1. Aux termes de l'article R. 222-1 du code de justice administrative : " Les présidents de tribunal administratif et de cour administrative d'appel, les premiers vice-présidents des tribunaux et des cours, le vice-président du tribunal administratif de Paris, les présidents de formation de jugement des tribunaux et des cours et les magistrats ayant une ancienneté minimale de deux ans et ayant atteint au moins le grade de premier conseiller désignés à cet effet par le président de leur juridiction peuvent, par ordonnance : 1° Donner acte des désistements ; () 5° Statuer sur les requêtes qui ne présentent plus à juger de questions autres que la condamnation prévue à l'article L. 761-1 ou la charge des dépens ; () ".

2. Aux termes de l'article R. 612-5-1 du code de justice administrative : " Lorsque l'état du dossier permet de s'interroger sur l'intérêt que la requête conserve pour son auteur, le président de la formation de jugement (), peut inviter le requérant à confirmer expressément le maintien de ses conclusions.
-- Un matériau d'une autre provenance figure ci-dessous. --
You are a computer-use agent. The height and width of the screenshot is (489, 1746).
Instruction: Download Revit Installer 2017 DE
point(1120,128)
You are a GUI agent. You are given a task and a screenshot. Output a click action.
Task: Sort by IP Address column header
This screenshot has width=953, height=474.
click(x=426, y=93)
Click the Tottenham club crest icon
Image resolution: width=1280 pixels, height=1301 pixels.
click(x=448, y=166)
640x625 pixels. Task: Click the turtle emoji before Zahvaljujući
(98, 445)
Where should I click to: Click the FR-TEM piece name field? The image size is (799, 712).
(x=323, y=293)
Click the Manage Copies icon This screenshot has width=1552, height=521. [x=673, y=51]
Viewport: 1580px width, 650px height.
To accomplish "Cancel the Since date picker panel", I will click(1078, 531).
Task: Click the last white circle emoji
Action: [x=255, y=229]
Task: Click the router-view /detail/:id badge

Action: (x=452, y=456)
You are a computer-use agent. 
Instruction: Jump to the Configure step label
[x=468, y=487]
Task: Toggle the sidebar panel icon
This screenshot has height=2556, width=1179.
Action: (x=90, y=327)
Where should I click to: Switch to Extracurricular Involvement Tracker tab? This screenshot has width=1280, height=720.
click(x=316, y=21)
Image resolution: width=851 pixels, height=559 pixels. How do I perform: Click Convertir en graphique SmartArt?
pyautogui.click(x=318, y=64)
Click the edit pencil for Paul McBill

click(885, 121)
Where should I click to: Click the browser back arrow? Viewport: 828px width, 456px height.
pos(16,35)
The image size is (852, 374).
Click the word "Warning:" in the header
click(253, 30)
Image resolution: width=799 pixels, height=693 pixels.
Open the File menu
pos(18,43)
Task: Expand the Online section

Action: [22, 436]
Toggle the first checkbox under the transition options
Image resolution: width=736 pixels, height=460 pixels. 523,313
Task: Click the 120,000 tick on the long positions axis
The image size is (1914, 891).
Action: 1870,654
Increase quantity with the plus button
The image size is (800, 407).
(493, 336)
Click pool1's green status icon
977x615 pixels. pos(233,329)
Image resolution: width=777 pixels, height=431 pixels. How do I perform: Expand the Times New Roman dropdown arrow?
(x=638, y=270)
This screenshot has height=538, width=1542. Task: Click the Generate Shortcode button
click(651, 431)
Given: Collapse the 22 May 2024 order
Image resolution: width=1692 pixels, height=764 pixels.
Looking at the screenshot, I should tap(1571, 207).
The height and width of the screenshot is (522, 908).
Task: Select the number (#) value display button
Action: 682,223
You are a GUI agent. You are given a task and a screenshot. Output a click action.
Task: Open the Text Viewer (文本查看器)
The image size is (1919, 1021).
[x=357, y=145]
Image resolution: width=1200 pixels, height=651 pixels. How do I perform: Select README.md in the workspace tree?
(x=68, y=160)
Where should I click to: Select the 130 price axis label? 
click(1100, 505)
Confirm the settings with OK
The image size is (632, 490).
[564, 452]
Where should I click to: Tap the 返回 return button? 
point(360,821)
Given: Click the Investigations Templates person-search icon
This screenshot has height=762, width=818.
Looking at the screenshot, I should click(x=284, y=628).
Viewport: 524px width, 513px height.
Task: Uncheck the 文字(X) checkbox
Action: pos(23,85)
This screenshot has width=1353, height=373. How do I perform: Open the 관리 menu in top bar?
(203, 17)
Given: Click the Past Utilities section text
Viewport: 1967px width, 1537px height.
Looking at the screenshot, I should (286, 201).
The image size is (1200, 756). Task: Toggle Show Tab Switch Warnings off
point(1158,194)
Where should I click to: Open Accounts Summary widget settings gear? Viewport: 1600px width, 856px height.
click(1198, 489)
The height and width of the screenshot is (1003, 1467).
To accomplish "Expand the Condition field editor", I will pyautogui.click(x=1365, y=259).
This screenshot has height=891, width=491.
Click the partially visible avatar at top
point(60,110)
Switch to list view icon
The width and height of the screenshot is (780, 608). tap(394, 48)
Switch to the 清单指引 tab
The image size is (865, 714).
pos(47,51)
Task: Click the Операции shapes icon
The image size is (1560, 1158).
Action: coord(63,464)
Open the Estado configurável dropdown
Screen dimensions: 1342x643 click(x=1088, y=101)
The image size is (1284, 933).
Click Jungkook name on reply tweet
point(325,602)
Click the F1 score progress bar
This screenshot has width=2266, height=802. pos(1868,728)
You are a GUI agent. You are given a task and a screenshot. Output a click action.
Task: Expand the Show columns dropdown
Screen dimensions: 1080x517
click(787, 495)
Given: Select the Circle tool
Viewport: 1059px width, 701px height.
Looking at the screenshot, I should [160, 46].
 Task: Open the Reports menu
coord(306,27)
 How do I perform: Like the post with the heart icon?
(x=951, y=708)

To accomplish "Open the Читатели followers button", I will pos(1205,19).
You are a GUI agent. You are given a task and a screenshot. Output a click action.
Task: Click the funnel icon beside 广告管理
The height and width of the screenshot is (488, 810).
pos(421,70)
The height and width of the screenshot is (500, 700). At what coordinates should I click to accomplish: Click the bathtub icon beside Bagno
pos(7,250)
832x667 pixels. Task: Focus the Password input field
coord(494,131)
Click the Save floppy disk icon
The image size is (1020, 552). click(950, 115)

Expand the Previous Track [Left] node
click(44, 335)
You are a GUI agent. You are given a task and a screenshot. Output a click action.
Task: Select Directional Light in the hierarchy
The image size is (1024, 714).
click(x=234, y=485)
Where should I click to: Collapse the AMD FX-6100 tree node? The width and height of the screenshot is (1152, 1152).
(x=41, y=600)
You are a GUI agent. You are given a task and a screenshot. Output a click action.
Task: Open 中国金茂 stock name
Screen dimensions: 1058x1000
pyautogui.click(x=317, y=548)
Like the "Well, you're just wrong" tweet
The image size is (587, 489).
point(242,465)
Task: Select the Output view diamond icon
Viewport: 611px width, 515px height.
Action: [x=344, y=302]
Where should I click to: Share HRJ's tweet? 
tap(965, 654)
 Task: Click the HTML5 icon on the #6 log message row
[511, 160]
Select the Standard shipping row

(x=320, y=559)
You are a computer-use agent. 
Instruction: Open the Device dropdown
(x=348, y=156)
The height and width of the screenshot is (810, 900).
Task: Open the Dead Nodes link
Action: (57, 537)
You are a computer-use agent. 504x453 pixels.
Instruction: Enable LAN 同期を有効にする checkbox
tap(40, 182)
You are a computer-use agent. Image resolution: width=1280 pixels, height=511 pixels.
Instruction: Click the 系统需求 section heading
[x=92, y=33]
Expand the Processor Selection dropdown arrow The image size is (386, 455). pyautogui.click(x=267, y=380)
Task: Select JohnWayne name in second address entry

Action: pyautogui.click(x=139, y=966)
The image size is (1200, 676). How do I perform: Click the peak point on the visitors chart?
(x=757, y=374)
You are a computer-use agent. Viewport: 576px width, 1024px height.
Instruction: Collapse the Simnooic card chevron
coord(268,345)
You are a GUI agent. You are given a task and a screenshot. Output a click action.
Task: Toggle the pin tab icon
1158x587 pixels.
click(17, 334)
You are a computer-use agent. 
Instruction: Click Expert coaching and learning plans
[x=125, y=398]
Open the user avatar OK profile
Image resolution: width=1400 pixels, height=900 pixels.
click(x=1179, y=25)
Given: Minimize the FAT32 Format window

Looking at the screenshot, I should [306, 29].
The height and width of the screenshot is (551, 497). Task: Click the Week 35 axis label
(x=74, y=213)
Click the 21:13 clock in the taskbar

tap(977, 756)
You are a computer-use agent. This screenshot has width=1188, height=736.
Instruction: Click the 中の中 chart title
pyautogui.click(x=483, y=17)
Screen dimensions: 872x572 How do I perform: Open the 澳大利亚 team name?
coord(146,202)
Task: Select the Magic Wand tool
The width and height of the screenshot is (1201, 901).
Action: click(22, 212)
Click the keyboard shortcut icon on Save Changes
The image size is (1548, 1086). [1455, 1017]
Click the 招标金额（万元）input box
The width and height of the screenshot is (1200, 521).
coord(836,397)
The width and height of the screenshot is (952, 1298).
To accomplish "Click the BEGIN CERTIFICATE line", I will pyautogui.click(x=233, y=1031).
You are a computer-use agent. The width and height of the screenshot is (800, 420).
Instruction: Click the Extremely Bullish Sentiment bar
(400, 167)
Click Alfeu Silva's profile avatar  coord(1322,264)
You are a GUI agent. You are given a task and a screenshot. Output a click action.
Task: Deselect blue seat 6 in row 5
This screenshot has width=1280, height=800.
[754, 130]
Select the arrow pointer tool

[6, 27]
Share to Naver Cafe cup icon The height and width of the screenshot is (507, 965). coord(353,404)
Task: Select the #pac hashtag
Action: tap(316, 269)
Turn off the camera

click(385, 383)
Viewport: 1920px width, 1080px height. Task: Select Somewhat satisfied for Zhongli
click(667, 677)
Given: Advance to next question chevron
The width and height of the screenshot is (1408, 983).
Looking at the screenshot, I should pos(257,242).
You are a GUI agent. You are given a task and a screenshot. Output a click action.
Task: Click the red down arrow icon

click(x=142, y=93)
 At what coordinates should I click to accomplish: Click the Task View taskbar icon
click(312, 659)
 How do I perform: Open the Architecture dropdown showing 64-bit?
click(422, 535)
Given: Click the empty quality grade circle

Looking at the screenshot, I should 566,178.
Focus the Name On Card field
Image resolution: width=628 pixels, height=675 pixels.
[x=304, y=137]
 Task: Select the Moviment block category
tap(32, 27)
La demande qui lui est adressée mentionne que, à défaut de réception de cette confirmation à l'expiration du délai fixé, qui ne peut être inférieur à un mois, il sera réputé s'être désisté de l'ensemble de ses conclusions ".

3. La société Mazzia a été, en application des dispositions de l'article R. 612-5-1 du code de justice administrative, par l'intermédiaire de son conseil, invitée, par un courrier du 8 décembre 2022 dont elle a accusé réception le même jour, à confirmer expressément le maintien de ses conclusions et informée de ce que, à défaut de confirmation, elle serait réputée s'être désistée d'office. Aucune confirmation n'étant parvenue à la juridiction dans ce délai, la société Mazzia doit être réputée s'être désistée de sa requête. Dès lors, il y a lieu de donner acte de ce désistement.

4. Dans les circonstances de l'espèce, il n'y a pas lieu de mettre à la charge de la société Mazzia la somme demandée par la commune de Riaville sur le fondement de l'article L. 761-1 du code de justice administrative.

ORDONNE :

Article 1er : Il est donné acte du désistement de la société Mazzia.

Article 2 : Les conclusions présentées par la commune de Riaville sur le fondement de l'article L. 761-1 du code de justice administrative sont rejetées.

Article 3 : La présente ordonnance sera notifiée à la société Mazzia et à la commune de Riaville.

Fait à Nancy, le 23 janvier 2023.

La magistrate désignée,

L. Cabecas

La République mande et ordonne à la préfète de la Meuse en ce qui la concerne ou à tous commissaires de justice à ce requis en ce qui concerne les voies de droit commun contre les parties privées, de pourvoir à l'exécution de la présente décision.